What I would like a change in the diagnosis to accomplish is for it to better represent my child. I'd like to be able to he has x diagnosis and for there to be an automatic understanding of how his needs either present to other people or how they impact him similar to how saying autism prior to the mixing of dx did.
This might have been a nice perk of the old split system that you were able to take advantage of, but it's not one that diagnosis always does, or necessarily should, confer. I can see why you're frustrated to have lost such a useful shorthand, but it's not a convenience someone is automatically entitled to when they get a diagnosis of something. Lots of diagnoses cover a vast range of severity from barely-noticeable to completely incapacitating. Lots of diagnoses cover wildly varying presentations with completely different symptoms. ASD is no different.
Just to say my answer above was mainly in response to "confusion will ensue, and individuals will find that neither diagnosis really suits" as people are already confused and the diagnosis now doesn't suit children like my son. I guess it isn't perceived as the serious disability it is because many with the dx aren't as impacted or if they are it's dye to mental health issues.

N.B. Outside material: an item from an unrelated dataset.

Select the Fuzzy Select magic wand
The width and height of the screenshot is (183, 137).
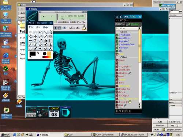pyautogui.click(x=45, y=32)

Many parents have to give a short explanation of their child's particular difficulties and needs and can't expect a single word to do the job. The broad ASD diagnosis suits your child, just as the broad diagnosis of asthma suits the child with life-threatening brittle asthma. I'm sure it's frustrating for that parent of a severely asthmatic child if people think of asthma as just getting a bit wheezy sometimes, but that doesn't mean mild asthma isn't asthma, and I never see asthma parents campaigning for mild asthmatics to be split off into a separate category with another name. (I know I'll now likely get a response delineating all the ways asthma is different from ASD, which is really not the point, and ignoring everything else I've said, but such is MN.) When I talk about neither diagnosis suiting, I don't mean people who don't like that their diagnosis also covers other people who are different, I mean people who straddle the categories, and with autism you'd likely get that problem again if you re-split it.
Being able to quickly communicate about an individual is one of the purposes of a diagnosis, but it's not the only one, so it can't be the sole consideration. You could campaign for a split back into completely separate diagnoses depending on severity, on the basis that for some people, it would sometimes be a little more convenient, but your preference would have to be weighed against the medical, scientific and practical reasons that the categories were merged in the first place, the impact on all the millions of other people who have or would merit an ASD diagnosis, on science and research, on public confusion, on the logical consistency of the categorisation, and so on. IMO the current state of knowledge on ASD doesn't allow us to cleanly divide ASD the way you would like.
However, I would like to see an end to people jumping down the throats of those who try to find language to accurately communicate what the autistic people they care for have difficulty with. If people are made to feel they're not "allowed" to describe their child as having "severe" or "profound" autism, or to refer to them as non-verbal or low-functioning or having challenging behaviour, are not told any suitable or useful terminology they can use, and are simply told that all autistic people are autistic and that "mild describes how you experience my autism", then it must be tempting to wish you could go back to just being able to say "autistic" and it mean "like my kid".